Dix ans de prison ferme, soit la peine maximale, ont été requis, jeudi dernier, par le procureur de la République près le tribunal de Sidi M’hamed à l’encontre des 41 prévenus poursuivis dans l’affaire de «transfert illégal» de capitaux de l’Algérie vers l’Espagne. Les plaidoiries de la défense, au nombre d’une cinquantaine, se sont poursuivies très tard dans la soirée de jeudi. Le verdict sera rendu sous quinzaine.

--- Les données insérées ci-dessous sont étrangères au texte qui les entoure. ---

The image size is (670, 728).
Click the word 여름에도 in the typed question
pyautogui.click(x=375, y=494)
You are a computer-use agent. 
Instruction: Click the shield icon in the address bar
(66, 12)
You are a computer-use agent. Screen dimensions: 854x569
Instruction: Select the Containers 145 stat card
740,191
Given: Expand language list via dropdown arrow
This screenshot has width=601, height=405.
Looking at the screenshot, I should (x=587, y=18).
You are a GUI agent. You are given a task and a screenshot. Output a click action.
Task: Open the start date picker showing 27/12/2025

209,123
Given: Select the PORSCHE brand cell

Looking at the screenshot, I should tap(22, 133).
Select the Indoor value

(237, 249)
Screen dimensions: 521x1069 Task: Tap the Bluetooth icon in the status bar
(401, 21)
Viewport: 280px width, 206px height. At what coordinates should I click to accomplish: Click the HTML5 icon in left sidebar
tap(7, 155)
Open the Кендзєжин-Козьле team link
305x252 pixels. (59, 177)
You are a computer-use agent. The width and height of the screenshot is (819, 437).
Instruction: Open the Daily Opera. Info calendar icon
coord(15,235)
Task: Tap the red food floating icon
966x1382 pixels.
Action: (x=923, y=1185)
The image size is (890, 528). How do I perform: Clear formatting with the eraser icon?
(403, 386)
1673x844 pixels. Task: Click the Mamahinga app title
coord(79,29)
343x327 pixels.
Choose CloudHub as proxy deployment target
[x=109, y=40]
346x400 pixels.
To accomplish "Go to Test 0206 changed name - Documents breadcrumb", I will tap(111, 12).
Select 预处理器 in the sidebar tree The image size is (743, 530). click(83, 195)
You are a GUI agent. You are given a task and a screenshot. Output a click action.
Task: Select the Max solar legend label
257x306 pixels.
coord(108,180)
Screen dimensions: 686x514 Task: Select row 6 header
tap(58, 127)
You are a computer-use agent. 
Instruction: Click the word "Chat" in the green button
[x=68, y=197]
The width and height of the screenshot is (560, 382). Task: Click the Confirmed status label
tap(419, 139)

Prévu pour fin novembre dernier, le procès en question a été reporté au 15 du mois en cours à la demande de la défense. Au total, ils étaient 53 personnes, parmi elles des hommes d’affaires, des commerçants et des passeurs de devises, poursuivies notamment pour les chefs d’inculpation de «blanchiment et transfert illégal de capitaux vers l’étranger en violation de la loi sur les changes et les mouvements de capitaux.» A l’origine du déclenchement de toute cette affaire une liste «noire» où figuraient 43 noms d’Algériens suspectés d’appartenir à un réseau transfrontalier de soutien financier au terrorisme et au crime organisé, transmise par les autorités espagnoles à l’Algérie. C’était en août de l’année 2009, et ce dans le cadre de la coopération judiciaire établie entre les deux pays. L’enquête, confiée à la brigade judiciaire de la Sûreté de wilaya d’Alger, a abouti selon l’arrêt de renvoi à la définition de la traçabilité des fonds transférés par des Algériens vers le marché ibérique. Selon l’accusation, plus de 900 millions d’euros ont été transférés de l’Algérie vers l’Espagne, où ils ont alimenté, en cash, des transactions d’import-export ou carrément blanchis, en fin de circuit, dans l’immobilier. Les investigations menées dans une première étape par les autorités judiciaires espagnoles étaient basées sur la fréquence des entrées-sorties et des déclarations de devises faites par les voyageurs algériens auprès des Douanes espagnoles ainsi que la masse de ces capitaux ramenés d’Algérie, en bagages à main, par avion ou par bateau.
«Bombe» oranaise
Alger saisie. Les premières têtes tombent à l’Ouest. Oran est ébranlée par le scandale. Une véritable «bombe» éclate dans le milieu d’affaires oranais, où un grand nombre de personnalités a été convoqué par la police pour audition. L’enquête se poursuit et s’élargit à d’autres wilayas. Au total, cinq wilayas sont concernées par le scandale. Il s’agit de Tlemcen, Oran (port et aéroport), Alger (port et aéroport), Annaba et Béjaïa. Selon les mêmes sources, les douaniers espagnols, après avoir informé la cellule du renseignement financier de leur pays, ont saisi leurs homologues algériens sur les sommes en liquide de plus en plus importantes déclarées une fois en Espagne. Entre 2007 et début 2009, les montants déclarés auraient atteint les 900 millions d’euros, investis en grande partie dans l’immobilier mais aussi dans le commerce. A Alger, 51 personnes sont citées, parmi lesquelles 40 ont débarqué en Espagne via l’aéroport et 11 via le port. Il s’agit, selon nos sources, d’une dizaine de commerçants des marchés Meissonier d’Alger-Centre et d’Ali Mellah. L’onde de choc a coûté cher à deux officiers de la police des frontières et quatre agents. Ces derniers ont été relevés aussitôt de leurs fonctions. A Oran, le scandale a fait tache d’huile du fait qu’il touche certains gros bonnets du milieu des affaires et celui de l’immobilier, mais aussi des sommes importantes transférées. C’est le cas d’un important homme d’affaires cité par l’arrêt de renvoi et accusé d’avoir transféré, au début du mois de septembre 2007 en un seul coup, 119 000 euros vers Alicante. Le «transfert» a eu lieu lors d’un voyage «touristique » en compagnie de sa femme via le port d’Oran. Cet argent — qu’il a déclaré à la douane espagnole — provenant de la vente d’une usine à Oran, selon l’accusation, sera blanchi dans l’immobilier : achat d’un appartement à Paris.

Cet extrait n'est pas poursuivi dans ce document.